TASK MATERIAL:
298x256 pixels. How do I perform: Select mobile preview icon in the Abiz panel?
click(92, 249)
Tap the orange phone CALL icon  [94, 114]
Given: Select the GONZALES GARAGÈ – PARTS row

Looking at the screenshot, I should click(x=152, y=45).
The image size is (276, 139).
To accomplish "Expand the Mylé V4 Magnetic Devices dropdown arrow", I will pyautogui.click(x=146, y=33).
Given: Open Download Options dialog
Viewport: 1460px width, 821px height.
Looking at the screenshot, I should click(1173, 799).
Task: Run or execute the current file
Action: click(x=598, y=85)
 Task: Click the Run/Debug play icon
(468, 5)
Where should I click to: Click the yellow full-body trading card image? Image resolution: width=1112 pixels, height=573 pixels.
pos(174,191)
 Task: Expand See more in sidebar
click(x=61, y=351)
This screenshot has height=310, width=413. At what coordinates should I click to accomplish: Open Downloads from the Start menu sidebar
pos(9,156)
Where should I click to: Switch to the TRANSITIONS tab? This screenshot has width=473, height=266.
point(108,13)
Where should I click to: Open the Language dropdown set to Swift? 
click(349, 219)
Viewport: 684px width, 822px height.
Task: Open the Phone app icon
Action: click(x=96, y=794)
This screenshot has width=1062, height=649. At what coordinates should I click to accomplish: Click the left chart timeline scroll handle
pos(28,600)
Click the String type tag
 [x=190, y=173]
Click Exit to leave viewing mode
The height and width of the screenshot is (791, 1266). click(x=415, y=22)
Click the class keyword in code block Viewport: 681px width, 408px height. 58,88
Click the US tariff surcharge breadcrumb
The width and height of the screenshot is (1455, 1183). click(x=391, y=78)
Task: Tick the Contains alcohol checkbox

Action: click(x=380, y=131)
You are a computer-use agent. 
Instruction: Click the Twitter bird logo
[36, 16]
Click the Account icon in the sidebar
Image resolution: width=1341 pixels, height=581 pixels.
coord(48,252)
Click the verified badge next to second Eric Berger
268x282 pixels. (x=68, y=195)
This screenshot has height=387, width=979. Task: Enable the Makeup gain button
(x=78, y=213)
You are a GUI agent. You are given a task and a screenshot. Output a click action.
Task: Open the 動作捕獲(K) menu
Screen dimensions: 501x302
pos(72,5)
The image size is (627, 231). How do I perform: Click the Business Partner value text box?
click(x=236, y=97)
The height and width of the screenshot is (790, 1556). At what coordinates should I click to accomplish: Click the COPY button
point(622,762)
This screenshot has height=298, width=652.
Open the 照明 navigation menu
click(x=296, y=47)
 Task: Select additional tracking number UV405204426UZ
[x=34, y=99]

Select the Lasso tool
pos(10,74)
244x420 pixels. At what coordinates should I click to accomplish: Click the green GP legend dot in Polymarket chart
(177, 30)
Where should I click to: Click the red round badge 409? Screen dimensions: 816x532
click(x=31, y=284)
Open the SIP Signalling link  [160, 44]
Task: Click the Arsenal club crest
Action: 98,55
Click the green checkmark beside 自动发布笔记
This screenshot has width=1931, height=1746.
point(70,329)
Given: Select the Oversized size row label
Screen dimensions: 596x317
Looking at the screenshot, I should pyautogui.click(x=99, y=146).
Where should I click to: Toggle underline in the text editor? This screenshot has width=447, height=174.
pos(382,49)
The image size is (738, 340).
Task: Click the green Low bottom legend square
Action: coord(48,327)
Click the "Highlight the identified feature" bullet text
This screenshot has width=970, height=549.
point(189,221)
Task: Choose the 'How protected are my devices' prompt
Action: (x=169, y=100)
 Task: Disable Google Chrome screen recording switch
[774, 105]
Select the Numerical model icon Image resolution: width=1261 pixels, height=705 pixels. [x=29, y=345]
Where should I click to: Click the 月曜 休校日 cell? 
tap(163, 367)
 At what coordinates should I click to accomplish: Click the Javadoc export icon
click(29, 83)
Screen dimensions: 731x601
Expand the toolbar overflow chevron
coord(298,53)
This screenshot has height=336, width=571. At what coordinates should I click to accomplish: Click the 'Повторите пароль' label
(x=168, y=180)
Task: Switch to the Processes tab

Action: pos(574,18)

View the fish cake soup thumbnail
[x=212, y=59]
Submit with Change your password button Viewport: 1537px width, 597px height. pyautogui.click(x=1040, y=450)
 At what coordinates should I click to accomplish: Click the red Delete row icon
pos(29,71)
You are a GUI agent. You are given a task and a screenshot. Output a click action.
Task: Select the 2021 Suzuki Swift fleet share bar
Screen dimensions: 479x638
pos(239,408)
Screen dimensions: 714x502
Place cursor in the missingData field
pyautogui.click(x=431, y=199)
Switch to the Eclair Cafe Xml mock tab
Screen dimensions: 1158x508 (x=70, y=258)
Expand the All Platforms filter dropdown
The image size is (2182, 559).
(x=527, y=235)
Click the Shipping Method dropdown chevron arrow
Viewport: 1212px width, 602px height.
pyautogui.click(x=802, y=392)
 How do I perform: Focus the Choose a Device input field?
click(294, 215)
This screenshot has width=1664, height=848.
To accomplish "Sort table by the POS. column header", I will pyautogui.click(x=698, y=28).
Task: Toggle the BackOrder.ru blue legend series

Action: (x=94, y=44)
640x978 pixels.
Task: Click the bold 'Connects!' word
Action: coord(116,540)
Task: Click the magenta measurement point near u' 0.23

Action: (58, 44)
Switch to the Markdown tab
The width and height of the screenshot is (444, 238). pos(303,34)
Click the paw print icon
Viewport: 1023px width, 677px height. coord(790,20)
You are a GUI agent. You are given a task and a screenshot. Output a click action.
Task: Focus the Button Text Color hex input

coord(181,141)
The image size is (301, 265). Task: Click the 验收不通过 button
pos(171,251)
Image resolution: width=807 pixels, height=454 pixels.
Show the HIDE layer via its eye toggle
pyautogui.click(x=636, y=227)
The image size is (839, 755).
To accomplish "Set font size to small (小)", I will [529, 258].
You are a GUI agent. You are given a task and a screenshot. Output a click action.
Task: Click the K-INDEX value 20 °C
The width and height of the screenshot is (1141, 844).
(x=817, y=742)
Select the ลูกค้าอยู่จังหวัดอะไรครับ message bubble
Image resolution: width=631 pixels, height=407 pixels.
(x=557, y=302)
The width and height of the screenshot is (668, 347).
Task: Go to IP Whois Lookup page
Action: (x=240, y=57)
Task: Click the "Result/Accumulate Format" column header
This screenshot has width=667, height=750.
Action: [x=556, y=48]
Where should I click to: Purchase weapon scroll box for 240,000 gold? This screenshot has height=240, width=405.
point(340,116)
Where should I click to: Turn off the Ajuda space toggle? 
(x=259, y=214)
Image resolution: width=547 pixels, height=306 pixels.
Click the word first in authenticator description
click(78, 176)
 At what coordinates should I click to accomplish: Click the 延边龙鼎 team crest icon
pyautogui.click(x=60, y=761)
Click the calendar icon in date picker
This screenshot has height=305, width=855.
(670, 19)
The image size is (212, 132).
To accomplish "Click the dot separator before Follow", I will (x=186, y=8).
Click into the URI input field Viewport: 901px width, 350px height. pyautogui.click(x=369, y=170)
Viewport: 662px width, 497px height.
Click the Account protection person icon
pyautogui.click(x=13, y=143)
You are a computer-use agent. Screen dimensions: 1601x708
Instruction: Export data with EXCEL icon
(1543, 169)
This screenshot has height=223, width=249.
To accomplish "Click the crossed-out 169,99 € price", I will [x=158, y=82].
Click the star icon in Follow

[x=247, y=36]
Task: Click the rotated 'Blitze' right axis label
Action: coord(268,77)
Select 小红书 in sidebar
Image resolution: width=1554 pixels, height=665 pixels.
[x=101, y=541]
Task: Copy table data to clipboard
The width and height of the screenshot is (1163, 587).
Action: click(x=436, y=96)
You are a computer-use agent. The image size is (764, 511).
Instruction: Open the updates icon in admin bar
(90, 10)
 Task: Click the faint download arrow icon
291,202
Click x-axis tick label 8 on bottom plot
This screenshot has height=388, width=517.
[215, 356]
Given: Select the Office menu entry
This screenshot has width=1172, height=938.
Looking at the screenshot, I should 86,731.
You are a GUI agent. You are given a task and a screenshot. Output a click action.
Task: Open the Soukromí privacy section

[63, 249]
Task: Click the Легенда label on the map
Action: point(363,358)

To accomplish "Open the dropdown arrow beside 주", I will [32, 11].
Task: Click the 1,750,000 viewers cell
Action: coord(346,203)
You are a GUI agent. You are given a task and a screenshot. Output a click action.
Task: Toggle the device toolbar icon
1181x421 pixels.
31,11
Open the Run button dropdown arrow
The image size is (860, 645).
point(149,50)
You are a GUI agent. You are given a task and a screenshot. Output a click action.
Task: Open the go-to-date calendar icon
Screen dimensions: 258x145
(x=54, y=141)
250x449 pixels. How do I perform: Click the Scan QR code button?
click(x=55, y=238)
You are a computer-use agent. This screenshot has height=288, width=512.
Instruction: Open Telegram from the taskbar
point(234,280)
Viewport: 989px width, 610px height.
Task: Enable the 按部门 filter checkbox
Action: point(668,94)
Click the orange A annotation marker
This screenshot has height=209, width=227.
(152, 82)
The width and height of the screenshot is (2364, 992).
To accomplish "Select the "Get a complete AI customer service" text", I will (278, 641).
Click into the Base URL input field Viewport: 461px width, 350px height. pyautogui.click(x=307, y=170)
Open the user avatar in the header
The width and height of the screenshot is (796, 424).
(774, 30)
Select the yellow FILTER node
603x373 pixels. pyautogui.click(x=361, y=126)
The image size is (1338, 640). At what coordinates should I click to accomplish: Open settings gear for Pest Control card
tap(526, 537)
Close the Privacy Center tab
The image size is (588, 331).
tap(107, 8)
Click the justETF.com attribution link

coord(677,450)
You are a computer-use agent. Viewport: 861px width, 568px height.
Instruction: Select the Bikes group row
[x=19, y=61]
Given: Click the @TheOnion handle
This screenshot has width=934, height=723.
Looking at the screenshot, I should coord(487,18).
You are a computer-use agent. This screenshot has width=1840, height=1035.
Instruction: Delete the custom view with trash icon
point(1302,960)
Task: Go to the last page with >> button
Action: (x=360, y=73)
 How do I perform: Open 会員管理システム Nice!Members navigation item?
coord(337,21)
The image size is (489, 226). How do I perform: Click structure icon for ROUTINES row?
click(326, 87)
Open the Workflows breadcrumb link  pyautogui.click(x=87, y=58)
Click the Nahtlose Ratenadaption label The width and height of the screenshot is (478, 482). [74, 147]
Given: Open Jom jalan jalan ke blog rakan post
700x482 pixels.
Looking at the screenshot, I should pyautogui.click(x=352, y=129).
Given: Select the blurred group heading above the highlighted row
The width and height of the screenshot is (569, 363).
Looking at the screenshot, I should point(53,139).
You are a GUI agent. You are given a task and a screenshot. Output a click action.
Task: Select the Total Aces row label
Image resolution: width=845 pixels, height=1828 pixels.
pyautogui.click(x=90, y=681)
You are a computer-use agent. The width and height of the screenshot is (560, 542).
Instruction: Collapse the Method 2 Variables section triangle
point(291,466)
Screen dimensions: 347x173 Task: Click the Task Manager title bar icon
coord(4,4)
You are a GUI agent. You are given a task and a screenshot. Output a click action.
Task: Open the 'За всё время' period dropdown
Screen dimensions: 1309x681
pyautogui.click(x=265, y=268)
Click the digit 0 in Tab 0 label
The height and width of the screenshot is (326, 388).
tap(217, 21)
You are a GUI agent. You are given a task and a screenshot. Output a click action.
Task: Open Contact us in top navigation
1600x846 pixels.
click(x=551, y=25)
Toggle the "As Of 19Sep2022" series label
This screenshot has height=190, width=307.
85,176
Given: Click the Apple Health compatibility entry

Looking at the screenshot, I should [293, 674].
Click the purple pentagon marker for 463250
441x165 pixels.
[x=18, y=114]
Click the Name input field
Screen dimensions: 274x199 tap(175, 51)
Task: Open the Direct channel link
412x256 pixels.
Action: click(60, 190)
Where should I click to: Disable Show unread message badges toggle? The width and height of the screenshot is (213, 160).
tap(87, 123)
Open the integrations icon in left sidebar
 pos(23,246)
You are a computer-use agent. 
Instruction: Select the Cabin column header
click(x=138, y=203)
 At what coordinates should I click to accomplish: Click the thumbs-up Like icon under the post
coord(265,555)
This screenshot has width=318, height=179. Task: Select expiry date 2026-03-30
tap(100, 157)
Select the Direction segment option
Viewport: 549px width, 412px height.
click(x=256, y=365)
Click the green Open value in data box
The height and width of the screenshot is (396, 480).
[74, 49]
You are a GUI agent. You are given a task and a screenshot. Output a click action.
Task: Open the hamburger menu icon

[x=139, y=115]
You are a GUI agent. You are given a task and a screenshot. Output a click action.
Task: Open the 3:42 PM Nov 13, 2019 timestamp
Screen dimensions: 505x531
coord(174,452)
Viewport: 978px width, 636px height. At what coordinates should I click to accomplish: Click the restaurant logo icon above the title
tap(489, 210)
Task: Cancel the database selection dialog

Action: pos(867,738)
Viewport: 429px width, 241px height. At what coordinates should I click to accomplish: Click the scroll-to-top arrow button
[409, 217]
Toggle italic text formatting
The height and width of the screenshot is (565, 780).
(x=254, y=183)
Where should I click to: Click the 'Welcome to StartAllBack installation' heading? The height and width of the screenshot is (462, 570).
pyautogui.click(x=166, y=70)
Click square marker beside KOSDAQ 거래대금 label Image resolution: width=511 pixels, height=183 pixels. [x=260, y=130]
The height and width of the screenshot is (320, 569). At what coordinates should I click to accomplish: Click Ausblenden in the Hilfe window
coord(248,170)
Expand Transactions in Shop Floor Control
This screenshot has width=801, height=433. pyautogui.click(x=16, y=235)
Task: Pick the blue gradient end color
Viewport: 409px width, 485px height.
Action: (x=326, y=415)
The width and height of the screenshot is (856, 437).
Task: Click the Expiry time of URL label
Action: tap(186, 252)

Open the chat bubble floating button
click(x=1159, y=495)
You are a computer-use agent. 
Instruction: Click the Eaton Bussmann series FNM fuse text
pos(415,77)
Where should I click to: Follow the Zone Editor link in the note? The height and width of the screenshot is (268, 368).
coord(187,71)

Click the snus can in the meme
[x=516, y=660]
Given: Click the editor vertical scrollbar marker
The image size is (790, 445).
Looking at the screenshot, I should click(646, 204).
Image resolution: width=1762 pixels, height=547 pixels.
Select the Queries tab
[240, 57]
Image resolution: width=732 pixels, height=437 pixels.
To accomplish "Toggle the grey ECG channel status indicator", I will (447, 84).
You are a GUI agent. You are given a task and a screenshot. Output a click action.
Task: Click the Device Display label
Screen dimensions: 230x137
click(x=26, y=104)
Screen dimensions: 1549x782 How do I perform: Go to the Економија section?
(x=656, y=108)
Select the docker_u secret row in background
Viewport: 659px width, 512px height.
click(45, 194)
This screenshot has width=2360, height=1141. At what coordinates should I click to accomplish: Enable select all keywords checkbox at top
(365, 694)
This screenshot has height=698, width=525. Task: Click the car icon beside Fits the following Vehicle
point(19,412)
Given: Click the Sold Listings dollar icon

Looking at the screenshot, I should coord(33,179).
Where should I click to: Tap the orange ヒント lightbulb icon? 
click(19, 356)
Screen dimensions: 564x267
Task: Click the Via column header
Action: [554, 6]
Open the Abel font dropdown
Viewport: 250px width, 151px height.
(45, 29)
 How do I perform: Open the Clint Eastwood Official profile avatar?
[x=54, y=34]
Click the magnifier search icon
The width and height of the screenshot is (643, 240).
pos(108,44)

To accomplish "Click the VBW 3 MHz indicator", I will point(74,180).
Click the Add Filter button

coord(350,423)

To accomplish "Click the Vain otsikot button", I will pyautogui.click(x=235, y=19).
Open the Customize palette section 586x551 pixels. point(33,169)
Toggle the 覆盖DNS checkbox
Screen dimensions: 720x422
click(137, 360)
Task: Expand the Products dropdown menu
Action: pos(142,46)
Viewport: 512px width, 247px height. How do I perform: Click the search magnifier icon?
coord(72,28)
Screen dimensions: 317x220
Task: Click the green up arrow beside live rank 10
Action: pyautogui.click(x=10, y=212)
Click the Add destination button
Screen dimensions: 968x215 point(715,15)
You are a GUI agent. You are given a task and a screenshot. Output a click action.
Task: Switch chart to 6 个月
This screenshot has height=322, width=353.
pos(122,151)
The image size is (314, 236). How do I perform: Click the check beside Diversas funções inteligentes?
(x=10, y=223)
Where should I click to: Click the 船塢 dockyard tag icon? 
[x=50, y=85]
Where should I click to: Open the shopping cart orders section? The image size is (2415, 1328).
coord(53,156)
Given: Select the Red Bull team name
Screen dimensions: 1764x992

ACTION ITEM: The stretch of entries above that starts with the line containing "Click the calendar icon in date picker" and goes on through the line containing "Viewport: 662px width, 497px height." is to be transcribed exactly, and no other line is to be transcribed.

EXPECTED OUTPUT:
Click the calendar icon in date picker
This screenshot has height=305, width=855.
(670, 19)
The image size is (212, 132).
To accomplish "Click the dot separator before Follow", I will (x=186, y=8).
Click into the URI input field Viewport: 901px width, 350px height. pyautogui.click(x=369, y=170)
Viewport: 662px width, 497px height.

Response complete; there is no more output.